Supplied material:
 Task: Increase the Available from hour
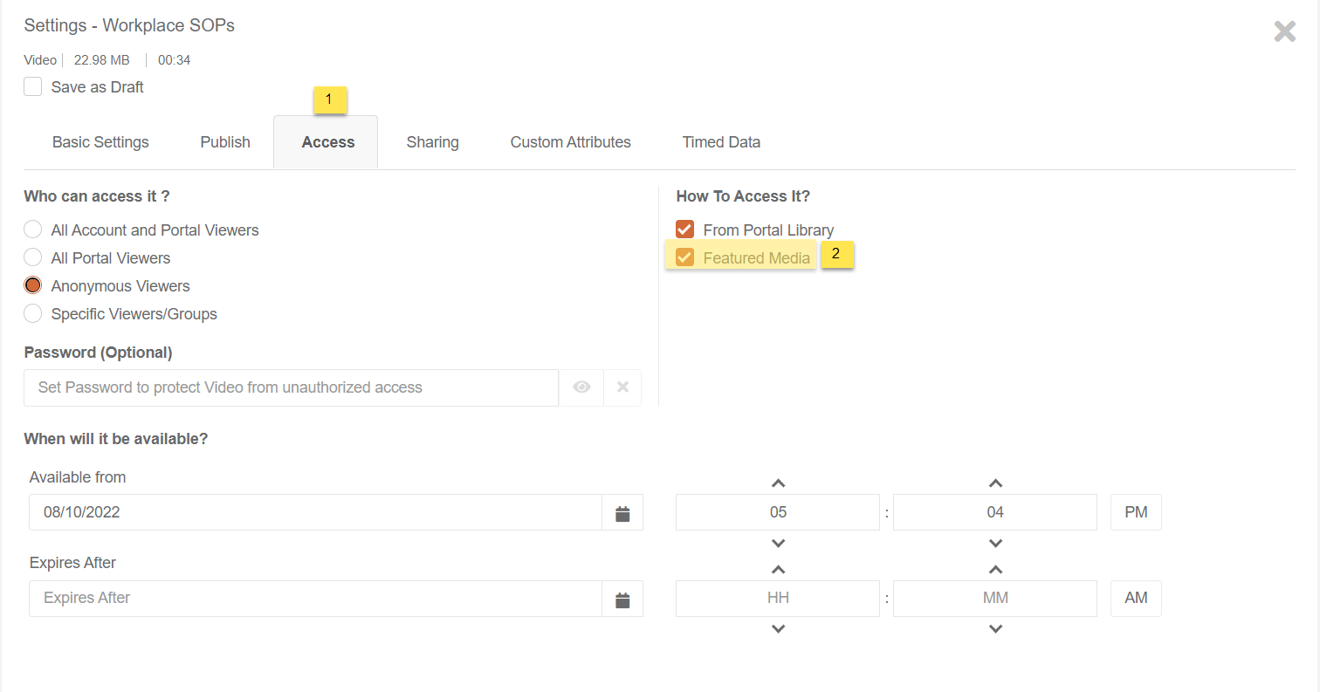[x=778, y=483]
==
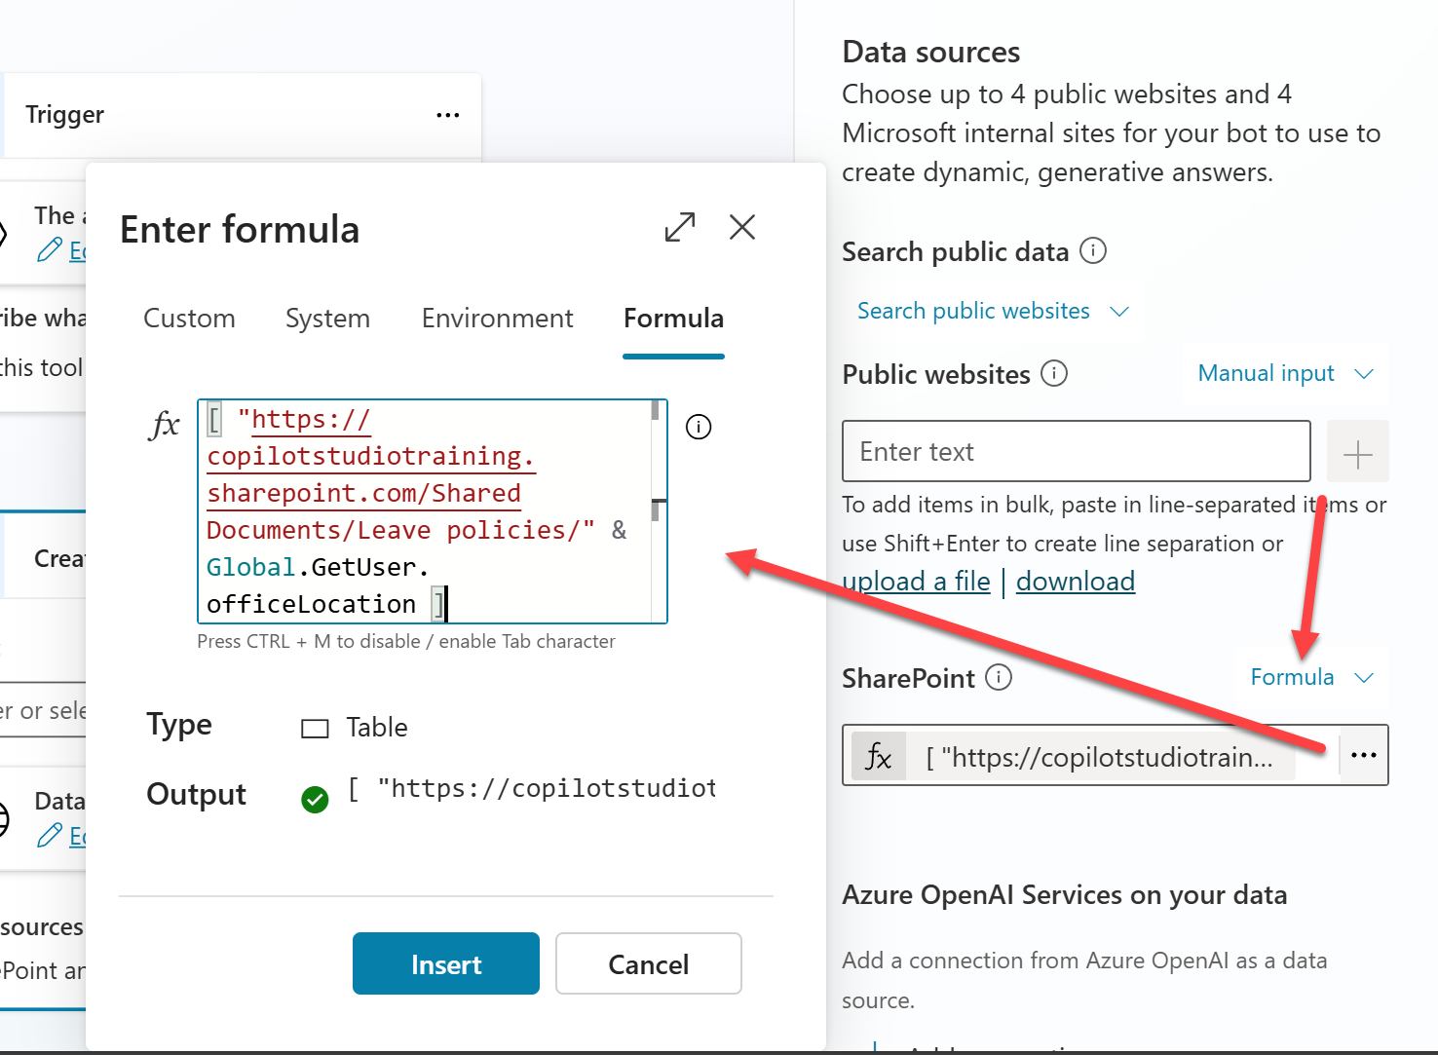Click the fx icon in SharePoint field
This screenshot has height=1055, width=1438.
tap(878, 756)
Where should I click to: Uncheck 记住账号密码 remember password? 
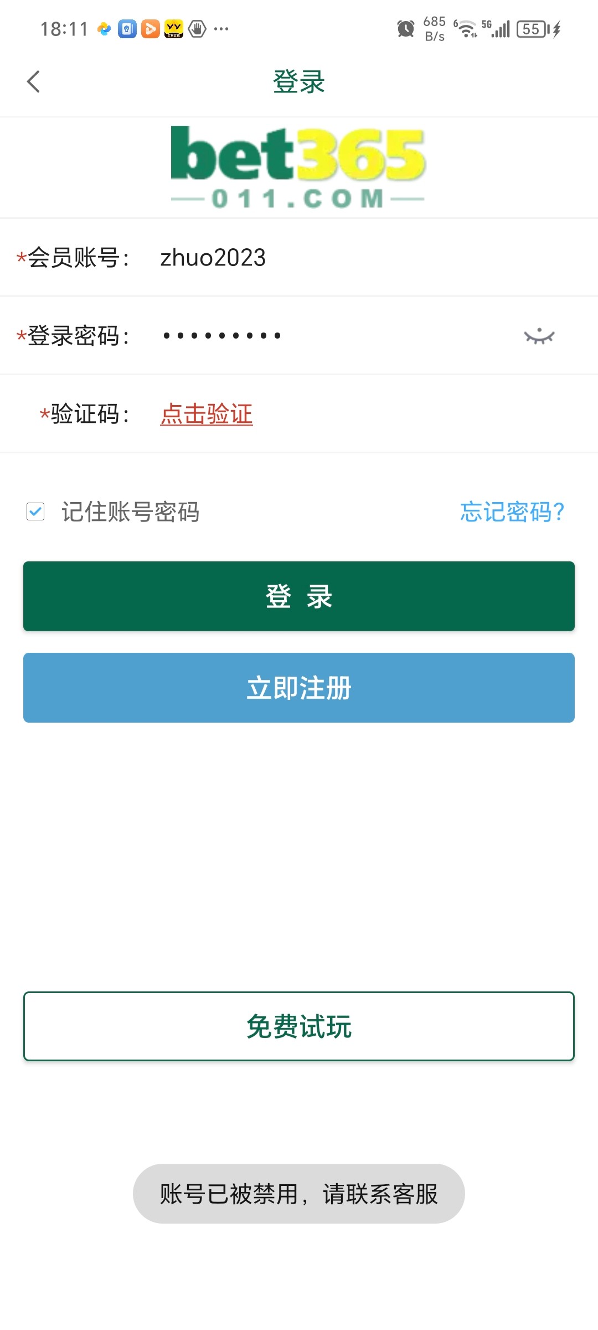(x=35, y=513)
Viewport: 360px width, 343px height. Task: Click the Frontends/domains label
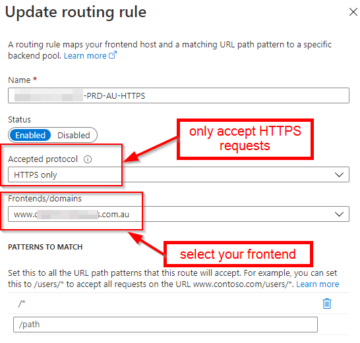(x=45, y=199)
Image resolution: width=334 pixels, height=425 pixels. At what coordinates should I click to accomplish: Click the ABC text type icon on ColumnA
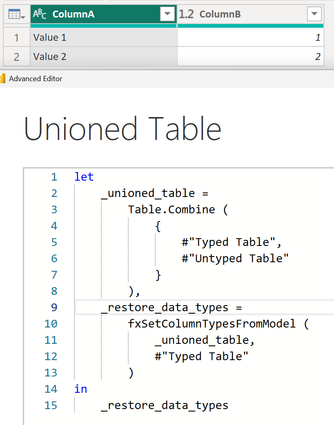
...
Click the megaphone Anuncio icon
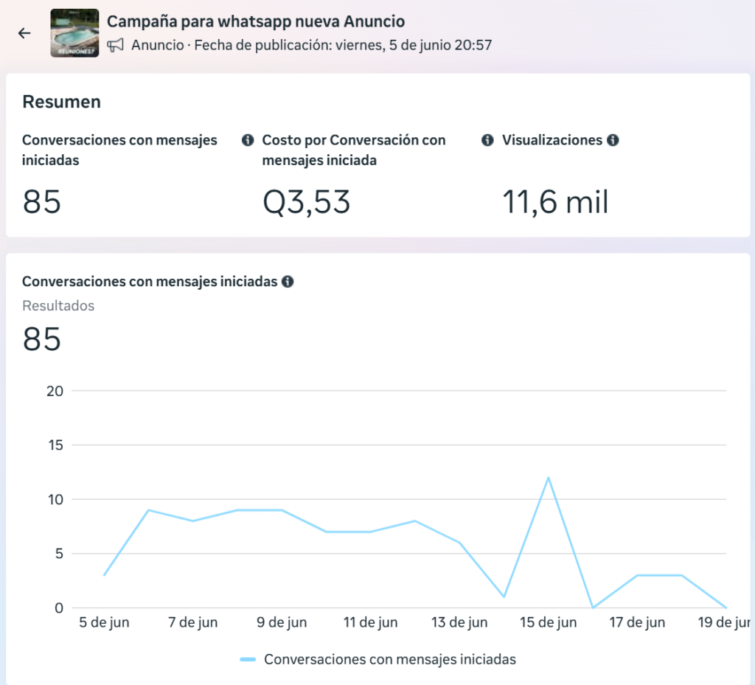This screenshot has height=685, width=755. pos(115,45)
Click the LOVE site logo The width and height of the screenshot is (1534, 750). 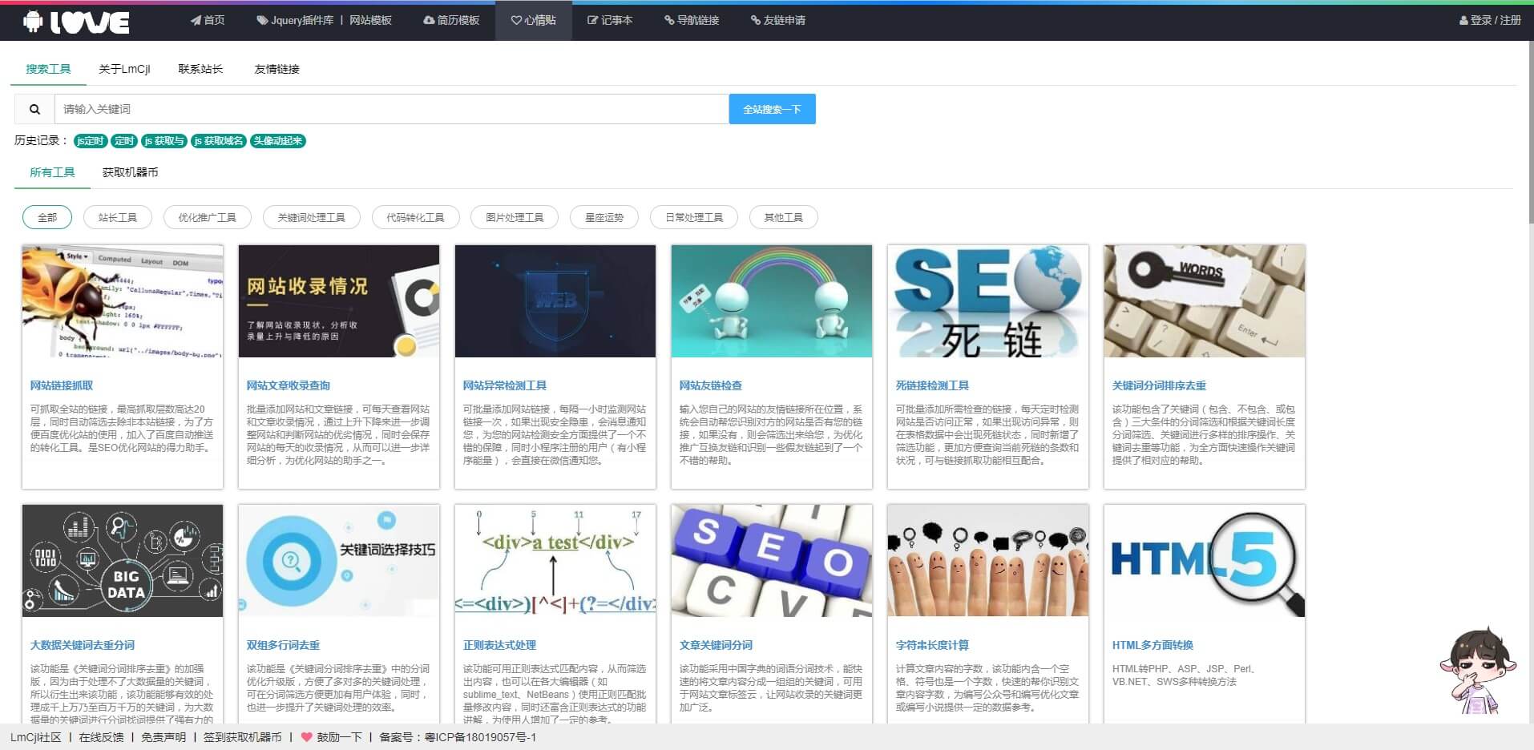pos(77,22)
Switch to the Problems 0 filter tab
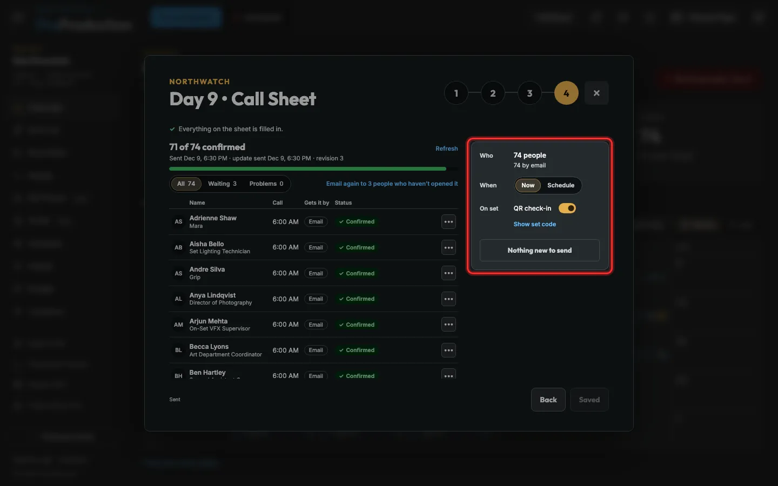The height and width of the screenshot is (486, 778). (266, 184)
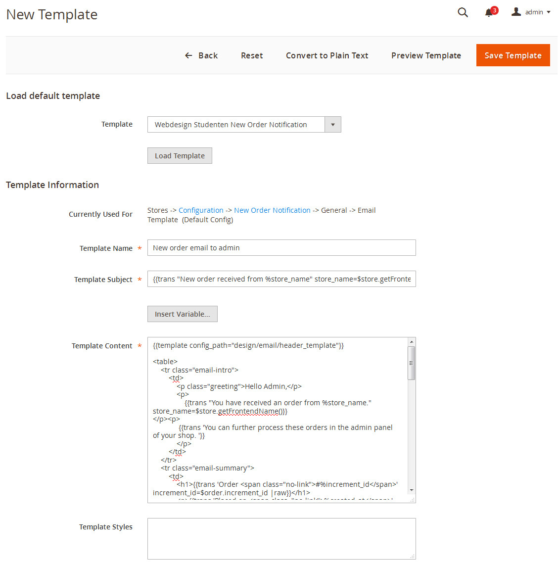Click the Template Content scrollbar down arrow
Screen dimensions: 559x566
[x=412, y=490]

What is required: After locating the line containing "Where should I" in the entries above, return it and every line after it exactly, ending at the line containing "Image resolution: width=334", without pictures.

Solution to this problem:
Where should I click to: Uncheck 记住账号密码 remember password? 
(x=35, y=513)
Viewport: 360px width, 343px height. Task: Click the Frontends/domains label
(x=45, y=199)
Image resolution: width=334 pixels, height=425 pixels. At what coordinates should I click to accomplish: Click the ABC text type icon on ColumnA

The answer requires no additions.